National Savings Certificate which is also known as NSC is a savings Bond which is designed for salaried employees and businessmen for small savings and income tax savings investment in India.
National Savings Certificate can be purchased from any Post Office in India by an adult either in his / her name or on behalf of a minor, a trust or two adults jointly. Government provides two different issues of NSCs which includes NSC – VIII Issues and NSC IX Issues. Under NSC VIII Issue, an eligible person can invest for 5 years and under NSC IX Issue, an eligible person can invest for 10 years.
Government of India have fixed the NSC interest rate which is subject to revision on yearly basis which is at the start of every financial year i.e. 1st April. The current NSC rates are for NSC VIII Issue which matures after 5 years is 8.50% compounded half yearly and NSC IX which matures after 10 years is 8.80% compounded half yearly.
This provides dual benefits to the subscribers as one can reinvest the earned interest and claim this amount as deductions under Section 80C. In case you do not reinvest this amount in NSC after maturity, the deposit will be start earning taxable interest at simple interest rates, reducing the scope for accruing interest.
Interest on premature withdrawal of NSCs
National Savings Certificate can be withdrawn prematurely only on some special cases which are
- In case of death of the certificate holder or the holders
- Forfeiture of a pledge being a Gazetted government officer when pledge conforms to the rules
- On court order.
National Savings Certificate Tax Benefits
National Savings Certificate offers various tax benefits. In this section we will discuss the tax benefits available under National Savings Certificate.

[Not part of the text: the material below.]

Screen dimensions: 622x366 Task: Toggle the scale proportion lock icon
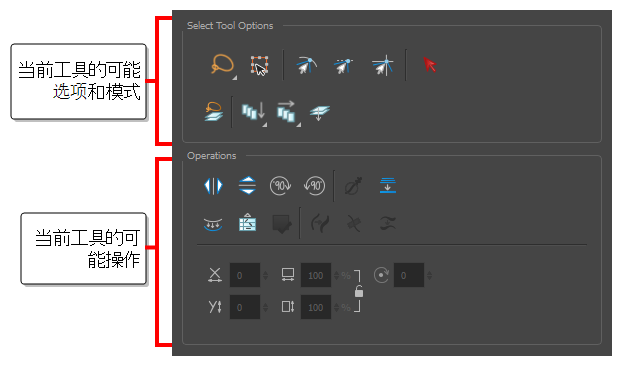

- As under NSC, the certificate holders will not get paid directly in their accounts and it can be reinvested, a taxpayer/investor can claim for tax deduction on the interest amount. For that they need to show the interest as income and then claim income tax rebate on it under Section 80C of the Indian Income Tax Act.
- Under National Savings Certificate (NSC), a yearly investment up to Rs. 1,00,000 qualifies for income tax repayment
- Under National Savings Certificate, there is no tax deduction at source.
How to calculate National Savings Certificate Tax
To calculate National Savings Certificate tax you are required to enter your date of purchase of NSC, total NSC amount, total years of completion after purchase and the applicable rate of interest, and the calculator will reveal the total interest. And based on the results you can claim your income tax rebate.
Key Benefits of investing in NSCs
NSC is one of the safest schemes as it is backed by the government of India (GoI). It also comes with a lot of benefits which are as follows:
- Under NSC one can receive interest up to 8.8% which is indeed an attractive rate of interest on savings.
- If you invest in NSC, after 5 to 10 years once the scheme matures, you will receive assured returns on it
- NSC is one of the most reasonable investment as one can invest as minimum as Rs. 100.
- NSC makes getting loans easier as by showing your NSC certificate you can get easy loans from the bank.
- National Savings Certificates are issued in different denominations such as Rs. 100, Rs.500, Rs.1000, Rs. 5000 and Rs.10, 000. A person is free to purchase any number of National Savings Certificates as per his/her convenience
- This scheme is considered to be very flexible as the investors can transform their National Savings Certificate from one individual to the other, if they certificate holder intends to transfer their certificate.